A new study published in Environmental Research Letters finds that even small amounts of methane losses (‘leakage’) from natural gas extraction and supply chain can drive up natural gas CO2-equivalent GHG emissions to equal or exceed the effects of coal.

Global gas systems that leak over 4.7% of their methane (when considering a 20-year timeframe) or 7.6% (when considering a 100 year timeframe) are on par with life-cycle coal emissions from methane-leaking coal mines, according to the study. The study assumed the global warming potential (GWP) of methane relative to CO2 to be 82.5 and 30 over a 20/100 year timeframe, respectively.

The study also considered the climate effect of SO2 emissions from coal combustion.
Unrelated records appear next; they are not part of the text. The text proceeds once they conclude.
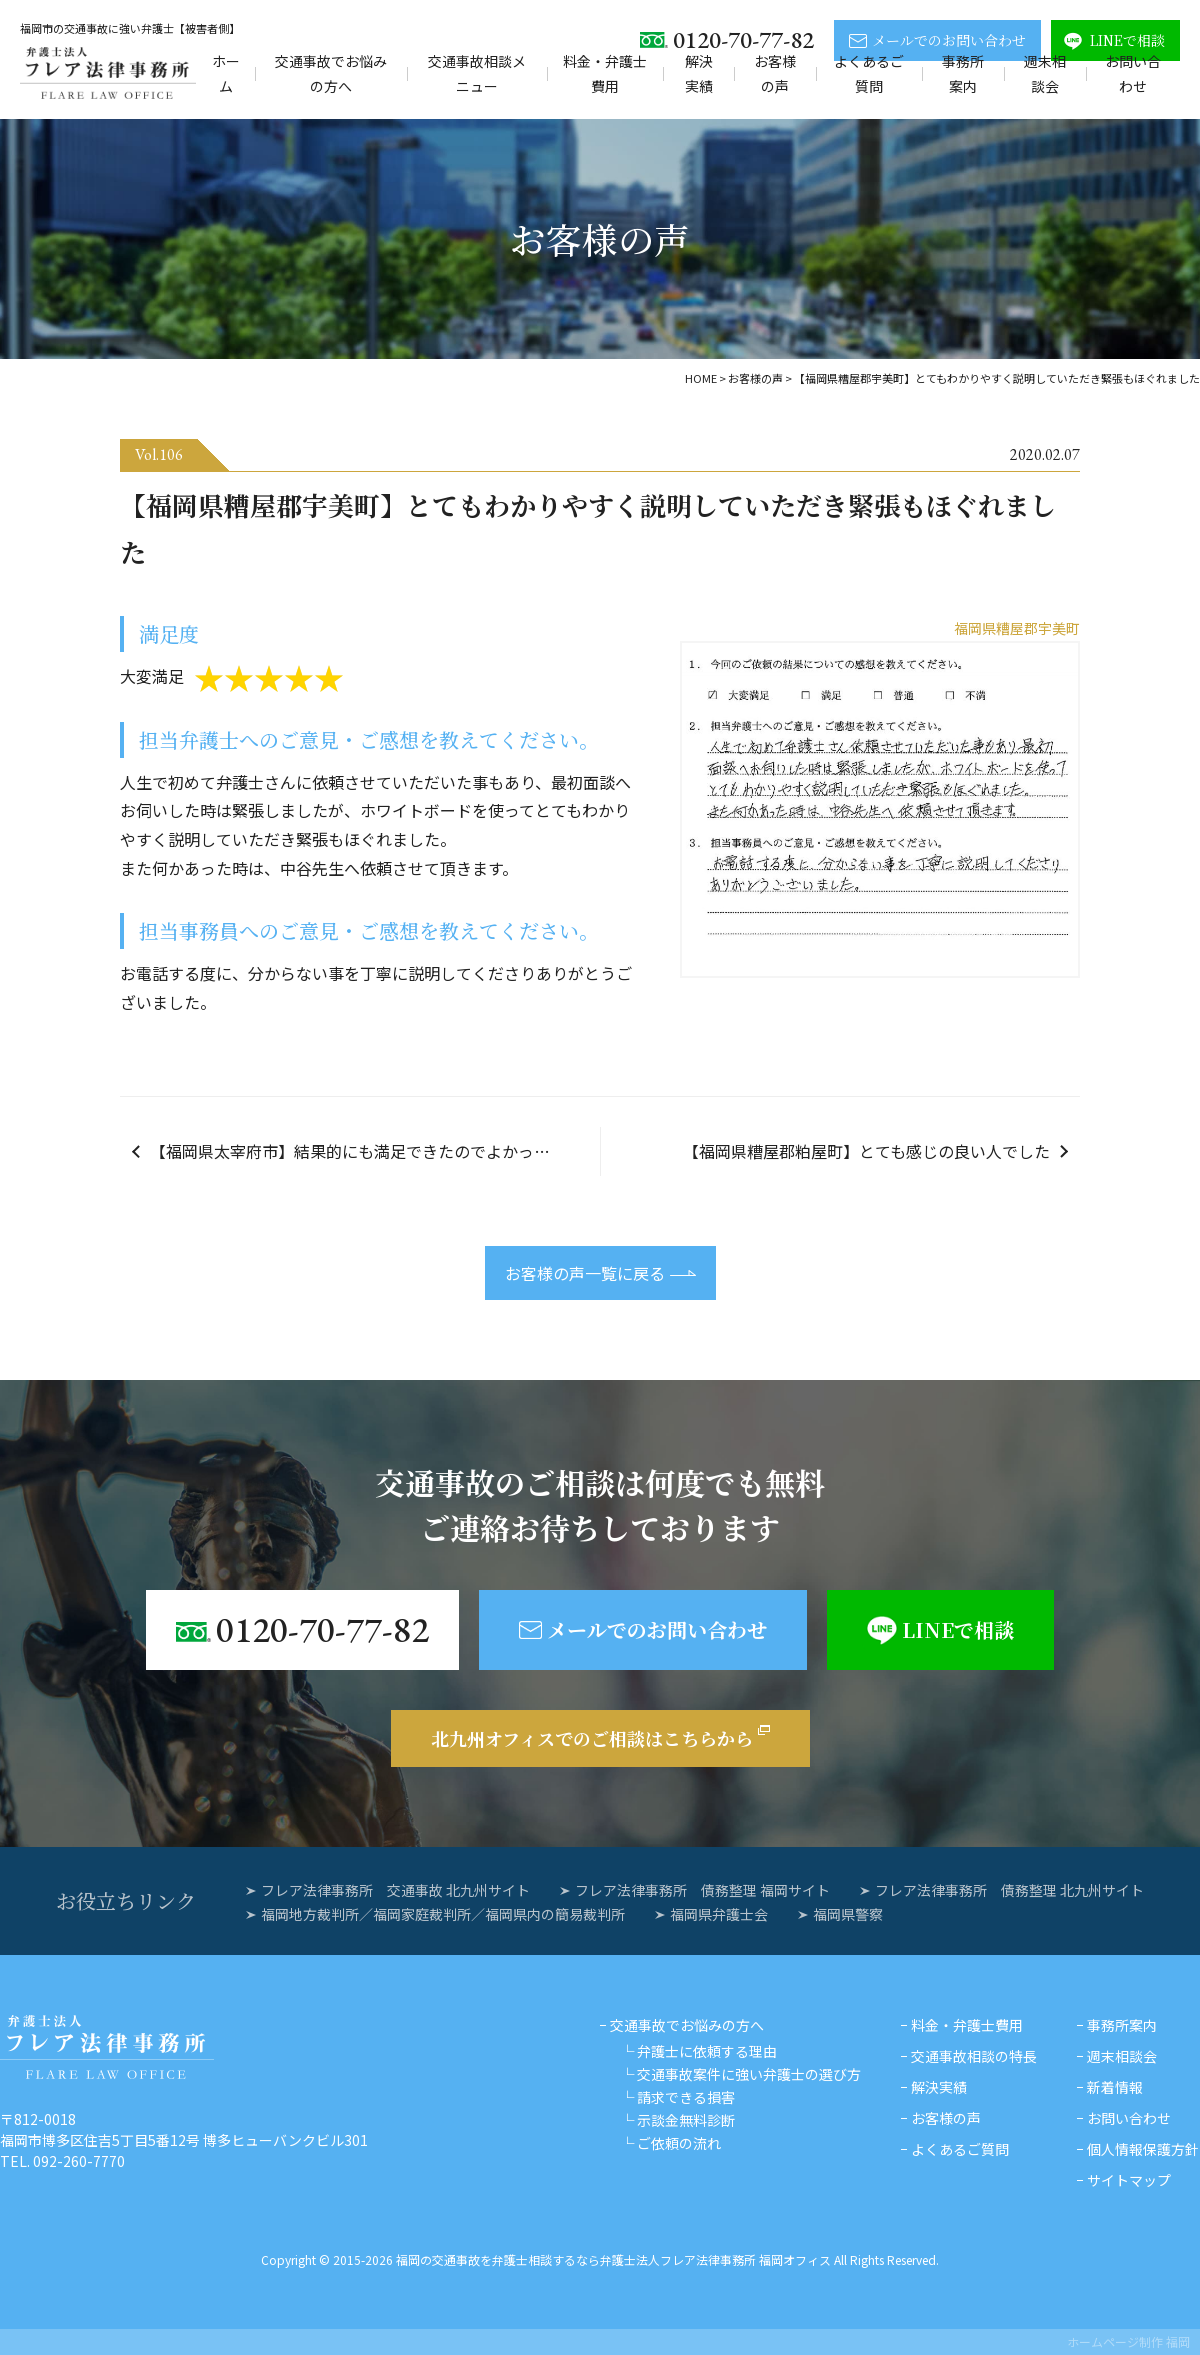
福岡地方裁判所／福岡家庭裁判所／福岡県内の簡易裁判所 (443, 1914)
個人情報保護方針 (1143, 2149)
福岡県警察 (848, 1914)
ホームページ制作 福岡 (1128, 2341)
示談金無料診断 (686, 2120)
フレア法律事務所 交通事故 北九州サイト (395, 1890)
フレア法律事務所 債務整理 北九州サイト (1009, 1890)
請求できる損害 (686, 2097)
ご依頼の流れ (679, 2143)
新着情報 (1115, 2087)
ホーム (226, 73)
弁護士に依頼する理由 (707, 2051)
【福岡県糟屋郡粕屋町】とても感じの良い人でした (866, 1151)
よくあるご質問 (869, 73)
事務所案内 (963, 73)
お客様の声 (775, 73)
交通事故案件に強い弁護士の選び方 (749, 2074)
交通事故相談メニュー (477, 73)
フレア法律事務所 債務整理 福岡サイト (702, 1890)
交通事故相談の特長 (974, 2056)
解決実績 (699, 73)
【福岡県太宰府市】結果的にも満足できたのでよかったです (366, 1151)
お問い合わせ (1133, 73)
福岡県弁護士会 (719, 1914)
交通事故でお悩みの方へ (331, 73)
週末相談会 (1045, 73)
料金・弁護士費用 (605, 73)
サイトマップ (1129, 2180)
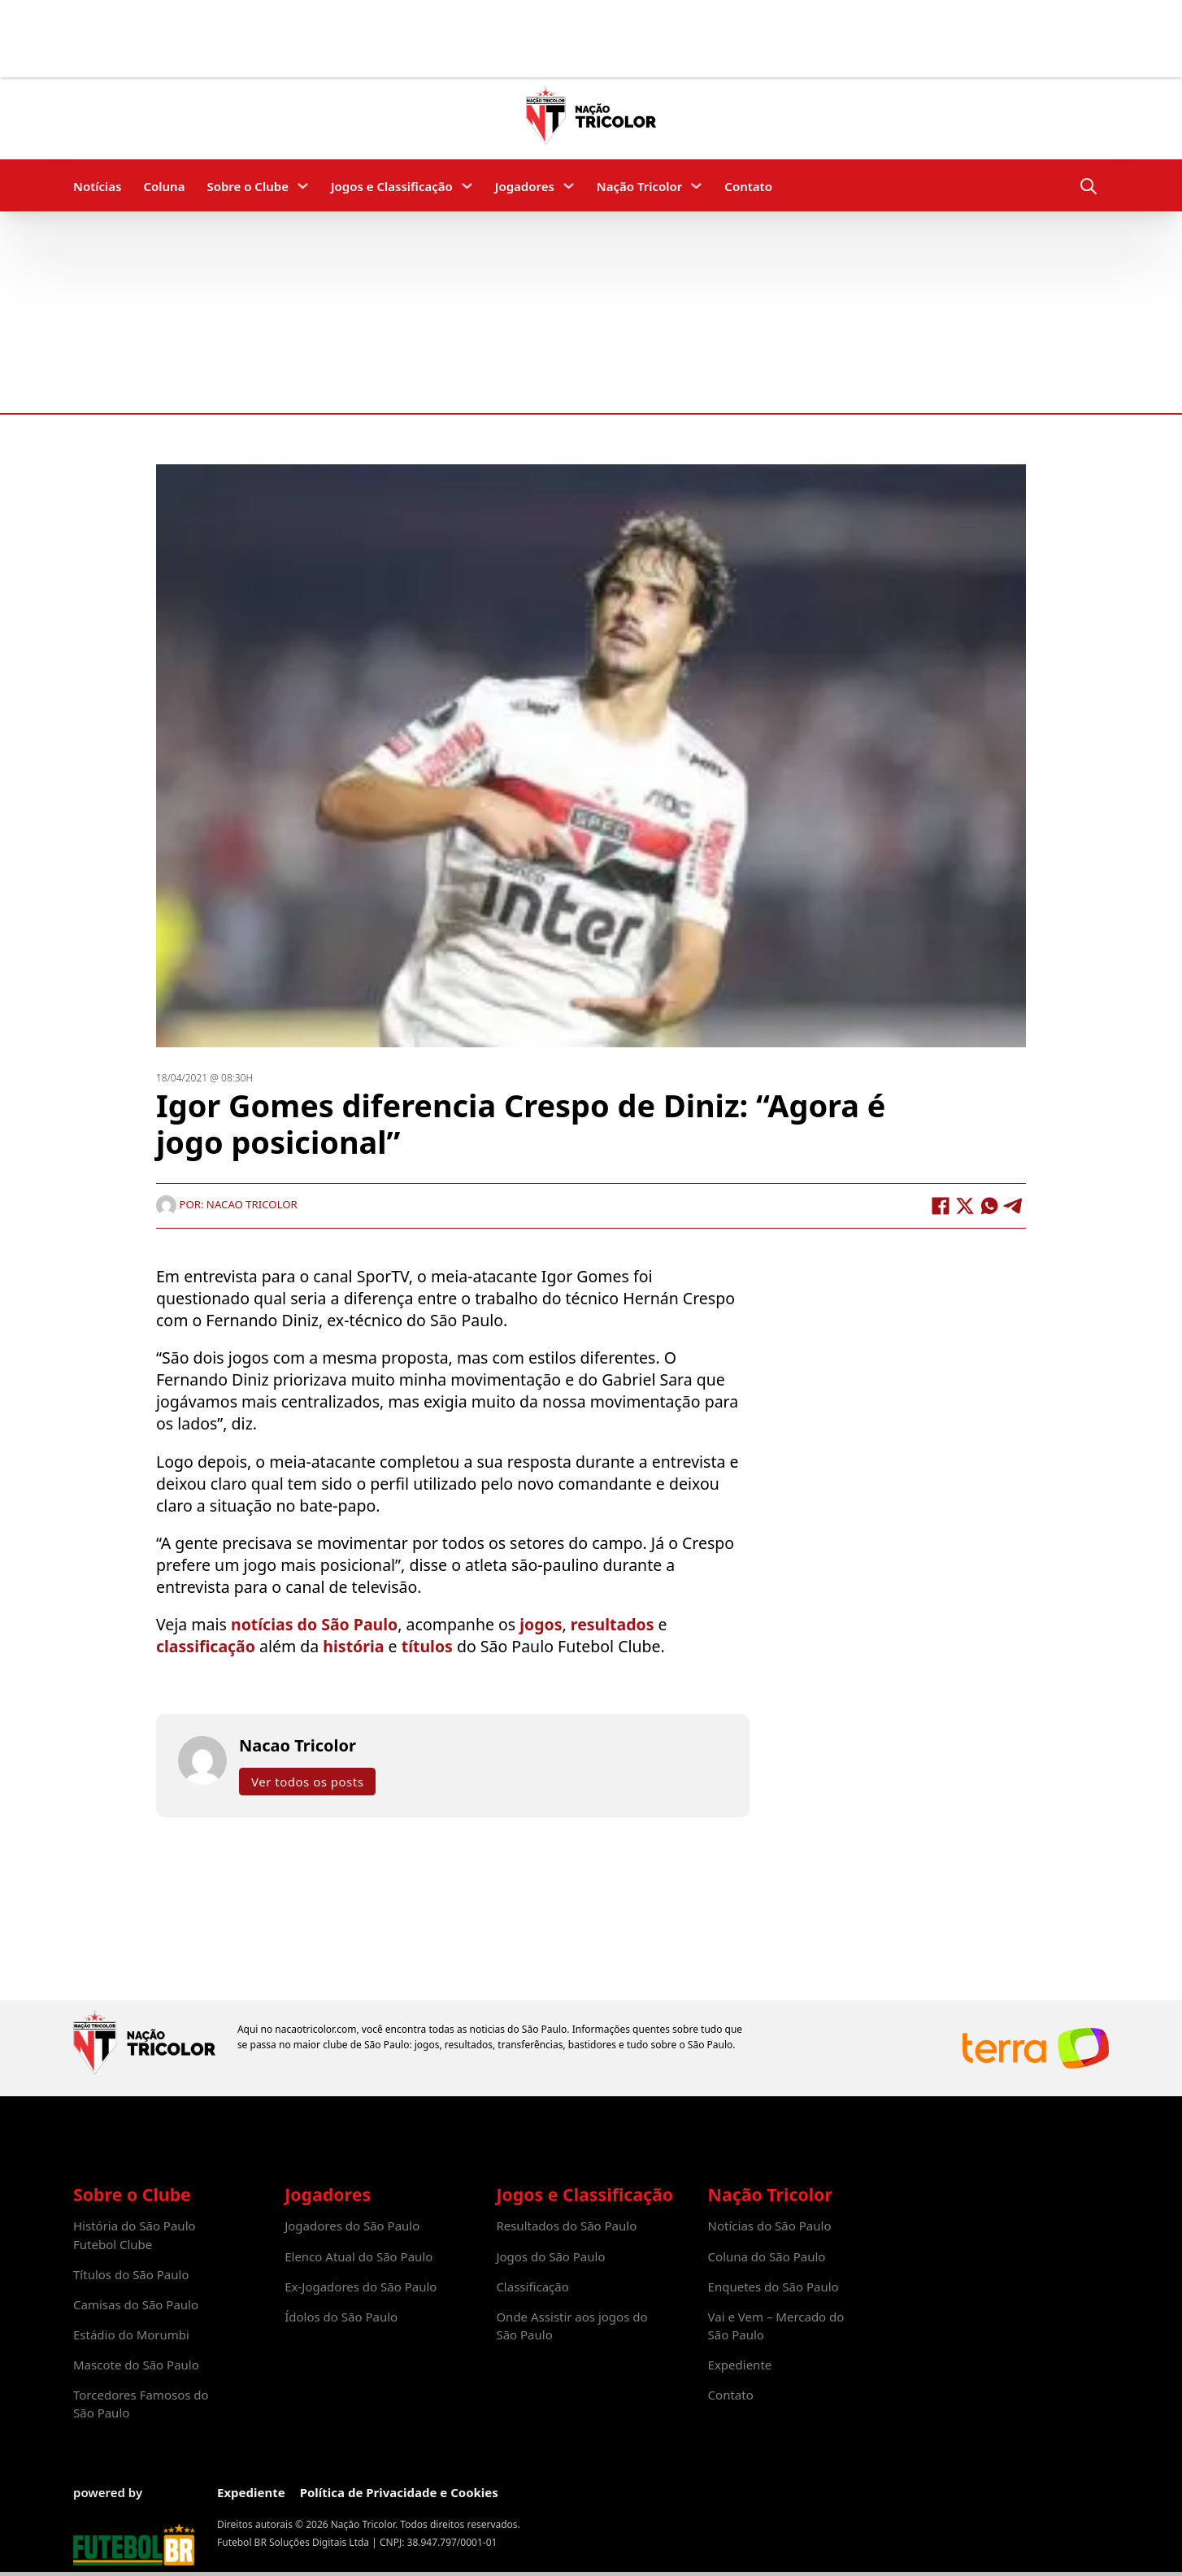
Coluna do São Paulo (767, 2256)
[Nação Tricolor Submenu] (696, 186)
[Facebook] (940, 1205)
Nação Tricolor (639, 186)
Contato (748, 186)
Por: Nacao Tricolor (227, 1203)
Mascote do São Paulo (136, 2364)
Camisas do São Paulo (135, 2304)
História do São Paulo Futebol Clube (134, 2234)
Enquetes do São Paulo (773, 2286)
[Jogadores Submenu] (569, 186)
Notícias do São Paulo (770, 2225)
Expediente (740, 2364)
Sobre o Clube (247, 186)
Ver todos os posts (307, 1781)
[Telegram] (1014, 1205)
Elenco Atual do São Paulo (358, 2256)
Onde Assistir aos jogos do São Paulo (571, 2325)
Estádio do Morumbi (131, 2334)
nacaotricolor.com (315, 2029)
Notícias (97, 186)
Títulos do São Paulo (131, 2274)
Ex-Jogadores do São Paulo (361, 2286)
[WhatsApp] (989, 1205)
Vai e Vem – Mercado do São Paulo (776, 2325)
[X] (965, 1205)
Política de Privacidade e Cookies (399, 2492)
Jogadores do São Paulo (352, 2225)
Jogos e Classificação (392, 186)
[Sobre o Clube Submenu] (303, 186)
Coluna (164, 186)
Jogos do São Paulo (550, 2256)
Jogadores (524, 186)
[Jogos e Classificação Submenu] (467, 186)
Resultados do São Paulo (566, 2225)
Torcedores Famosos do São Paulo (141, 2404)
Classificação (532, 2286)
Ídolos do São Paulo (341, 2316)
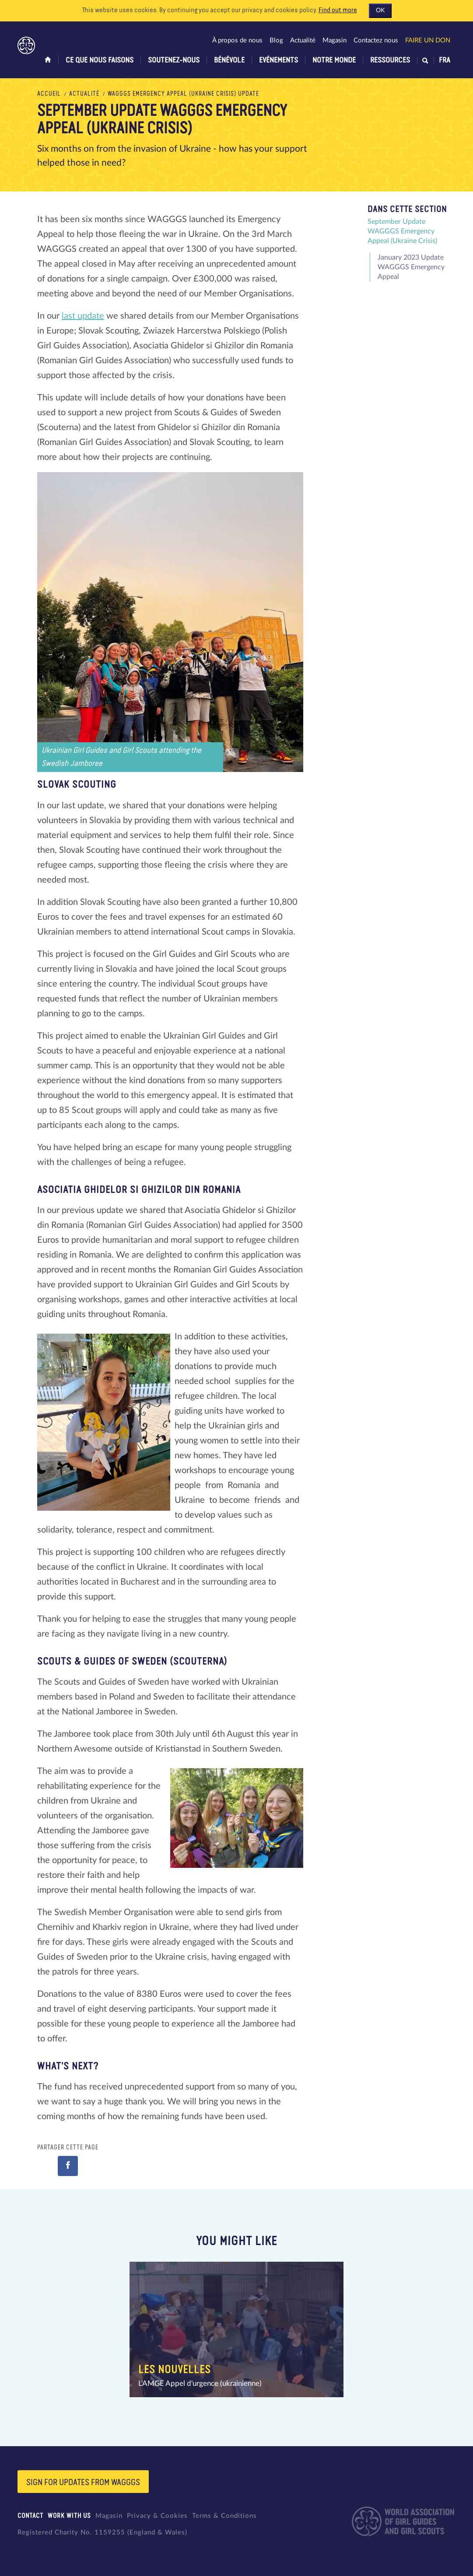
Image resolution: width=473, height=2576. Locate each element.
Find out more (338, 10)
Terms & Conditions (224, 2516)
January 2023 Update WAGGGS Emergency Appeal (411, 267)
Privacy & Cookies (157, 2516)
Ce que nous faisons (99, 60)
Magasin (334, 40)
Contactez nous (376, 40)
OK (380, 10)
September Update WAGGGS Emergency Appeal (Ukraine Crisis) (402, 231)
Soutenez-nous (174, 60)
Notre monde (334, 60)
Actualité (302, 40)
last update (83, 316)
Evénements (278, 60)
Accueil (49, 94)
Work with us (69, 2516)
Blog (276, 40)
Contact (30, 2516)
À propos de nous (237, 40)
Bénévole (229, 60)
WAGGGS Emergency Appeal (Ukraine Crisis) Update (183, 94)
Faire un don (427, 40)
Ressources (390, 60)
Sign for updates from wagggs (83, 2482)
SO2 has a negative radiative forcing (i.e., a climate cooling effect) on its own (GWP20 = -156 and GWP100 = -40) and even more negative GWP values when interactions between sulfate aerosol and clouds are included (GWP20 = -367 and GWP100 = -94).

The SO2 co-emitted with CO2 alters the emissions parity between gas and coal. Assuming 1.5% sulfur coal that is scrubbed at a 90% efficiency (with no coal mine methane), a gas system leakage rate as low as 0.2% is on par with coal when considering climate effects over a 20 year timeframe, the study found.

Recent aerial measurement surveys of US oil and gas production basins find wide-ranging natural gas leakage rates 0.65% to 66.2%, with similar leakage rates detected worldwide. According to recent literature data analyzed in the study, several aerial surveys of US oil and gas systems show methane leakage rates between approximately 1% and 10%, with one survey in offshore Gulf of Mexico showing methane leakage rates of 23.8% - 66.2%.

Numerous scenarios run in the study indicate that even at relatively low methane leakage rates, the benefits of natural gas do not outweigh coal. Several natural gas production systems evaluated by aerial surveys demonstrate gas leakage rates that can far surpass the GHG emission intensity of coal.